Immanuel Can wrote:Spheres:

"Chance" never creates. "Billions of years" don't create. And when "chance" is turned into a "positive agency," it's what we call a figure of speech, or an anthropomophism, not a product of empirical science at all. Your alternate explanation is not an explanation.
It's you that has create-itis. Who said anything about mans existence as being positive?

Abiogenesis is pure speculation, based on the raw assumption it "must have happened" because otherwise Evolutionary theory would be impossible to use as an answer to how life came to be. But that's terrible science and terrible reasoning: it says, "If we don't know why something happened, and we can't do it ourselves in the lab, we'll just assume somehow it happened, rather than change our theory." And don't tell me "science doesn't do that," because they sure do...check the monkey chart lately? It's getting sparser by the second.
All your take, which is largely contrary to the truth. You need to do some studying. But then your kind do that quite a lot, so it's probably purposeful.

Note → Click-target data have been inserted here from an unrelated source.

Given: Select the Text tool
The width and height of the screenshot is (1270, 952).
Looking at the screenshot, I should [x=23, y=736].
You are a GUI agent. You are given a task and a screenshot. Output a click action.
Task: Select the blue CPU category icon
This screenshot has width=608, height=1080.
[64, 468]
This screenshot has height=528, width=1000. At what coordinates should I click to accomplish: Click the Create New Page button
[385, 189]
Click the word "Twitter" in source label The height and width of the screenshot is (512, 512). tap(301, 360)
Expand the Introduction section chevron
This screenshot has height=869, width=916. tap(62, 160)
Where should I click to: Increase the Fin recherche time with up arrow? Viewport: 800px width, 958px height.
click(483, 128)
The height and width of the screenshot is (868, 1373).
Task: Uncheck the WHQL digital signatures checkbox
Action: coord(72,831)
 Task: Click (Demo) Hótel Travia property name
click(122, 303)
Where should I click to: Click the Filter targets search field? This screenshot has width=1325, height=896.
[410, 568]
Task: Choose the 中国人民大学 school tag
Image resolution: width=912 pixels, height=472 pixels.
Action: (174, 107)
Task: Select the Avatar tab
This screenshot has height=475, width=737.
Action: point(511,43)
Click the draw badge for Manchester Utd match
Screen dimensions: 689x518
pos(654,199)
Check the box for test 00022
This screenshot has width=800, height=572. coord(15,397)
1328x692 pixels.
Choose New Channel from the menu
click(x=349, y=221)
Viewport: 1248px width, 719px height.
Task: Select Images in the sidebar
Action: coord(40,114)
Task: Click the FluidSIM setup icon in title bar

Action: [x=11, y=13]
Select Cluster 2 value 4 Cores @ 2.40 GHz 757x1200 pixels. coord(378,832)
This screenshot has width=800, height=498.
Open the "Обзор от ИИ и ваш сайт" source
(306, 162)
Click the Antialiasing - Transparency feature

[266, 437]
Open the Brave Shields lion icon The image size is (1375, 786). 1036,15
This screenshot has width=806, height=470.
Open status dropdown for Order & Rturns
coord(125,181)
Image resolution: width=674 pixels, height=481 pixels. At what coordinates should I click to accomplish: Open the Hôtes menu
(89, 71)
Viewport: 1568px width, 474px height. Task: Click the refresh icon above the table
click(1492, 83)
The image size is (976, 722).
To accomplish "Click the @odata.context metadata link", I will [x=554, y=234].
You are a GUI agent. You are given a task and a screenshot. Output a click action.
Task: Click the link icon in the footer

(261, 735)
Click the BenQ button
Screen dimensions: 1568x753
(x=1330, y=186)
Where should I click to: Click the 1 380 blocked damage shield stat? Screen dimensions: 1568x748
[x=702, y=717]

Finally, time will not put a dog in your doghouse. Go ahead and try it. Call me in about 3.5 billion years.
This just shows that your logic is lacking.


Until then... :roll:
I see that you ignored the fact that some requirements for life have been "created" in a laboratory, and would have resulted on planet earth all those billions of years ago, all by themselves due to the environment at that time. If I ever use the word create know that it means that constituents join together, to form another thing. That the constituents create the new thing in their joining. Surely "form" would be more correct, but some things I just haven't changed yet.

"Create
5. to be the cause or occasion of; give rise to:
The announcement created confusion."

Which doesn't necessarily indicate intelligent design.